Under Virginia's version of the Uniform Commercial Code, a security interest is subordinate to the rights of an individual who becomes a lien creditor prior to the perfection of the security interest. See VA. CODE ANN. § 8.9A-317(a)(2) (West 2013). The Bankruptcy Code provides that the Trustee is granted the status of a hypothetical lien creditor in all of the Debtor's property as of the date a debtor files a bankruptcy petition. See 11 U.S.C. § 544(a). Therefore, if the Money Works security agreements were not perfected as of the petition date, the Trustee's interest supersedes that of Money Works and the claim must be treated as unsecured.
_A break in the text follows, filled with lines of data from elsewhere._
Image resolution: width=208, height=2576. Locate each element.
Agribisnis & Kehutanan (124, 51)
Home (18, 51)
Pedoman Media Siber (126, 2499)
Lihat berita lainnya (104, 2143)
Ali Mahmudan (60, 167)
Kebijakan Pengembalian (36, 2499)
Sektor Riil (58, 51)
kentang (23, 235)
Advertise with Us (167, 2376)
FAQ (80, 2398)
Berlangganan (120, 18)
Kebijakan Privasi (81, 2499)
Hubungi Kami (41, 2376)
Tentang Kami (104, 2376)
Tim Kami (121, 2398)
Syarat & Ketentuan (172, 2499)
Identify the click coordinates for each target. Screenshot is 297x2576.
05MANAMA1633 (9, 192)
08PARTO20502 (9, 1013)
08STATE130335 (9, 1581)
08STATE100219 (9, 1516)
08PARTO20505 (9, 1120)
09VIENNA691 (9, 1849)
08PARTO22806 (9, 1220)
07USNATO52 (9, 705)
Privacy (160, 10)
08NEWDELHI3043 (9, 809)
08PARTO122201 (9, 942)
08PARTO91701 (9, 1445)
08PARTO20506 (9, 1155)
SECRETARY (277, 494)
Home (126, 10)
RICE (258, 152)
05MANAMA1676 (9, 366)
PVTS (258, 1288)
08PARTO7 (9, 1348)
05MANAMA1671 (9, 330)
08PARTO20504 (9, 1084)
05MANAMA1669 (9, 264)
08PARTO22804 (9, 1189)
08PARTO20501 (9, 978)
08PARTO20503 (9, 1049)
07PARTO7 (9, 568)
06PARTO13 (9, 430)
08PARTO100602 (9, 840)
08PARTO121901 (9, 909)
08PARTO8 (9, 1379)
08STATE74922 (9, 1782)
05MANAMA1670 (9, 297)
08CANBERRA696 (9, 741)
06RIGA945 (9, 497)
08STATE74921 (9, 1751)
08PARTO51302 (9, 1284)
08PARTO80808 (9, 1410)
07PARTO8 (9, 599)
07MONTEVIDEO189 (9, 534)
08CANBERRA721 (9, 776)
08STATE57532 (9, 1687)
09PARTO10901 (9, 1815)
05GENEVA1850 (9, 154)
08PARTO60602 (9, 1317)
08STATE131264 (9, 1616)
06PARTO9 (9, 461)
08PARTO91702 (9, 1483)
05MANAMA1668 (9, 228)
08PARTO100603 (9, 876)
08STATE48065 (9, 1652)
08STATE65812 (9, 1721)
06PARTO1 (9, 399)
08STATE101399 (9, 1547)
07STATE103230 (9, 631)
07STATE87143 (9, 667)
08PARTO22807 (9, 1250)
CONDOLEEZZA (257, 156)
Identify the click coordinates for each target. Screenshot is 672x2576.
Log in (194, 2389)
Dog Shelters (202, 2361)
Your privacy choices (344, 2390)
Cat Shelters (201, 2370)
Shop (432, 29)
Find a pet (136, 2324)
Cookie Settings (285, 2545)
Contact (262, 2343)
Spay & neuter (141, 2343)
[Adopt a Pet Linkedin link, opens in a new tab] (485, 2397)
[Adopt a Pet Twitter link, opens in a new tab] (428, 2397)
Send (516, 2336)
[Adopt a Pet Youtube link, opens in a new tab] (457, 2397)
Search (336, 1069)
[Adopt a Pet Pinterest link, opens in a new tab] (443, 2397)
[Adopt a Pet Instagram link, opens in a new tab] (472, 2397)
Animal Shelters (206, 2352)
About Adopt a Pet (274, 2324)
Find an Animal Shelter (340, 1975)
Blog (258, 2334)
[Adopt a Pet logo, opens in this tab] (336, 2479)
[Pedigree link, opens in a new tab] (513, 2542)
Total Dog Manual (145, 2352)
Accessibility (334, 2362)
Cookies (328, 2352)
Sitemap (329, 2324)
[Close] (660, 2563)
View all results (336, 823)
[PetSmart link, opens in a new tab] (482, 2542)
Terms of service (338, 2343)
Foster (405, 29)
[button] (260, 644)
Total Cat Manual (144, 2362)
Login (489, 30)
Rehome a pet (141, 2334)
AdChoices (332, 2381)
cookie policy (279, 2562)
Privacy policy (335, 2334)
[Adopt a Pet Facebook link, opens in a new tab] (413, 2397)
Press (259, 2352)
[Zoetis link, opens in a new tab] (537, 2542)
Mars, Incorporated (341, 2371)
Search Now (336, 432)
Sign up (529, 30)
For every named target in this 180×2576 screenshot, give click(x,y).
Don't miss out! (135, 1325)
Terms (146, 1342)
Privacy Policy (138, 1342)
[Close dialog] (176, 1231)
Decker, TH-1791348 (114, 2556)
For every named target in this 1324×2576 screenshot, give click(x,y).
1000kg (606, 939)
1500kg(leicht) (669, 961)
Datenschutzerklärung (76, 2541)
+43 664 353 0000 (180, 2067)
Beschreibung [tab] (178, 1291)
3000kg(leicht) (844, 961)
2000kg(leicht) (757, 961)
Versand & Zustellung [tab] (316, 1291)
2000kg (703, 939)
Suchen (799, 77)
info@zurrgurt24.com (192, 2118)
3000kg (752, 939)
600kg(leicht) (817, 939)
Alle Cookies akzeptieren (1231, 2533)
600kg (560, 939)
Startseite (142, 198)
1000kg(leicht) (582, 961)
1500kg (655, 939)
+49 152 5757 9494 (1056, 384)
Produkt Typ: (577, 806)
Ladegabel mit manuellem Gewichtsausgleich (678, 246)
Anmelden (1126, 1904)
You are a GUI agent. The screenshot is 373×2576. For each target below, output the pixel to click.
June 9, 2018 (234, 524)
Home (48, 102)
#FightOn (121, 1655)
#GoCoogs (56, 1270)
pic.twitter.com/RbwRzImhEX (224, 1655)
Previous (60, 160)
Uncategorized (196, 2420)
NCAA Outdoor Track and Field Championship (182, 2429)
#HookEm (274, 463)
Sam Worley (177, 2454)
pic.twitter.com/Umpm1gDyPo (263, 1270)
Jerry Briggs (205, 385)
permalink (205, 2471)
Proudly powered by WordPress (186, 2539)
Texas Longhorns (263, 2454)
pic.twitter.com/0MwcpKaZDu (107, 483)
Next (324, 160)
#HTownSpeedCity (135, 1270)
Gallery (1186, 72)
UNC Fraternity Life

"'Security agreement' means an agreement that creates or provides for a security interest." VA. CODE ANN § 8.9A-102(a)(74) (West 2013). "Unless the grant of a security interest is contained in the security agreement, there is no security interest." In re Adirondack Timber Enter., Inc., No. 08-12553, 2010 WL 1741378, at *3 (Bankr. N.D.N.Y. Apr. 28, 2010) (quoting In re Modafferi, 45 B.R. 370, 371 (S.D.N.Y. Jan. 9, 1985)).
The Debtor's security agreements with Money Works only conveyed security interests to Money Works and did not grant security interests to Strategic. "A security agreement executed solely between a debtor and creditor does not grant an affiliate of the creditor a security interest in the collateral." Adirondack Timber, 2010 WL 1741378, at *3 (citing Republic Nat'l Bank of Dall. v. Fitzgerald (In re E.A. Fretz Co.), 565 F.2d 366, 369 (5th Cir. 1978)). In Adirondack Timber, the court reasoned that the grant of a security interest cannot extend to a party that is not actually granted a security interest. Id. The court finds this reasoning persuasive.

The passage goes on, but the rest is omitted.